Redelong | Lintas Gayo : Pemerintah belum sepenuhnya mewujudkan terselenggaranya layanan prima pendidikan nasional. Dalam hal ini Kemendiknas telah membuat sebuah Rencana Strategi (Renstra) Kementerian 2014 yang menekankan terwujudnya layanan pendidikan untuk semua warga negara.
Raihan Iskandar, Lc, MM anggota DPR-RI yang membidangi pendidikan dalam pernyataanya kepada Lintas Gayo, Rabu (4/5) mengatakan, laporan yang ia terima dari UNESCO, Lembaga Pendidikan, Ilmu Pengetahuan, dan Kebudayaan PBB soal Indeks Pembangunan Pendidikan dalam EFA (Education for All) Global Monitoring Report 2011.
“Dibalik krisis, konflik dan Militer yang dikeluarkan Maret 2011 lalu memperlihatkan peringkat Indonesia turun dari peringkat ke-65 tahun lalu menjadi peringkat ke-69 dari 127 negara di dunia,”ungkapnya.
Dirincikannya, dari data UNESCO menyebutkan, di tingkat SD, dari 31,05 juta siswa, sekitar 1,7 persennya putus sekolah atau sekitar 527 ribu siswa dan 18,4 persen tidak melanjutkan ke jenjang pendidikan berikutnya atau sekitar 5,7 juta siswa. Lalu, pada satuan sekolah menengah pertama (SMP), dari jumlah 12,69 juta siswa, 1,9 persen putus sekolah atau sekitar 241 ribu, dan 30,1 persen di antaranya tidak dapat melanjutkan ke tingkat sekolah menengah atas (SMA) atau sekitar 3,8 juta.

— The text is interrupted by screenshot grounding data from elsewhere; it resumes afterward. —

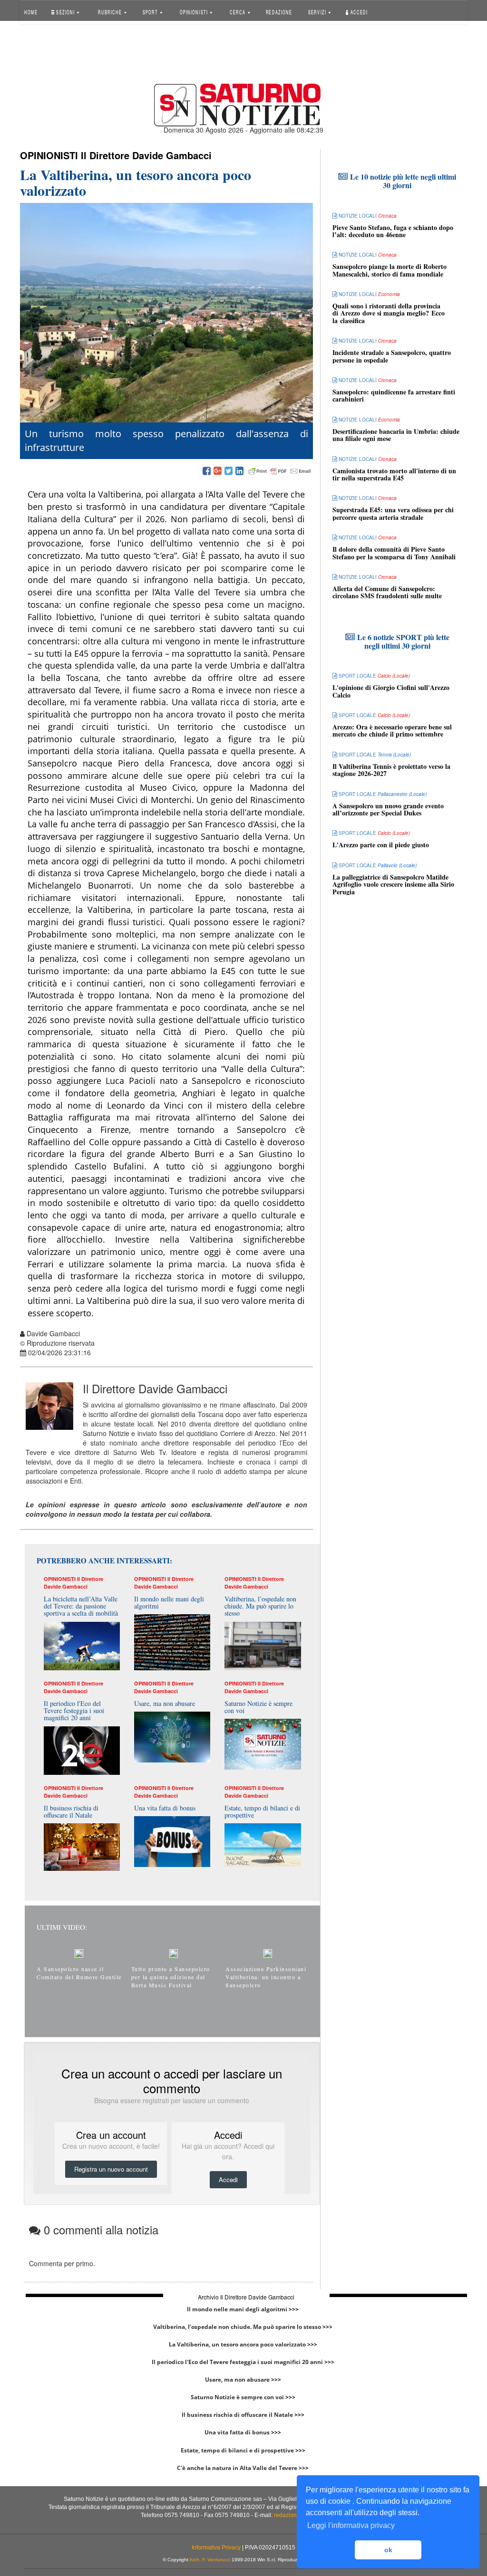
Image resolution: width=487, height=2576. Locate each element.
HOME (31, 12)
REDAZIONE (278, 12)
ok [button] (388, 2550)
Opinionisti (49, 155)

“Jika dikaitkan dengan program Wajar 9 tahun, maka jumlah siswa yang tidak menyelesaikan pendidikan sampai tingkat SMP mencapai 10,268 juta siswa. Angka yang cukup tinggi ini bisa mengancam keberlangsungan program penuntasan Wajar 9 tahun,”kata anggota DPR-RI komisi X ini. Dan menambahkan, tingginya angka siswa yang tidak menuntaskan program Wajar 9 tahun ini disebabkan karena ketidakmampuan ekonomi keluarga.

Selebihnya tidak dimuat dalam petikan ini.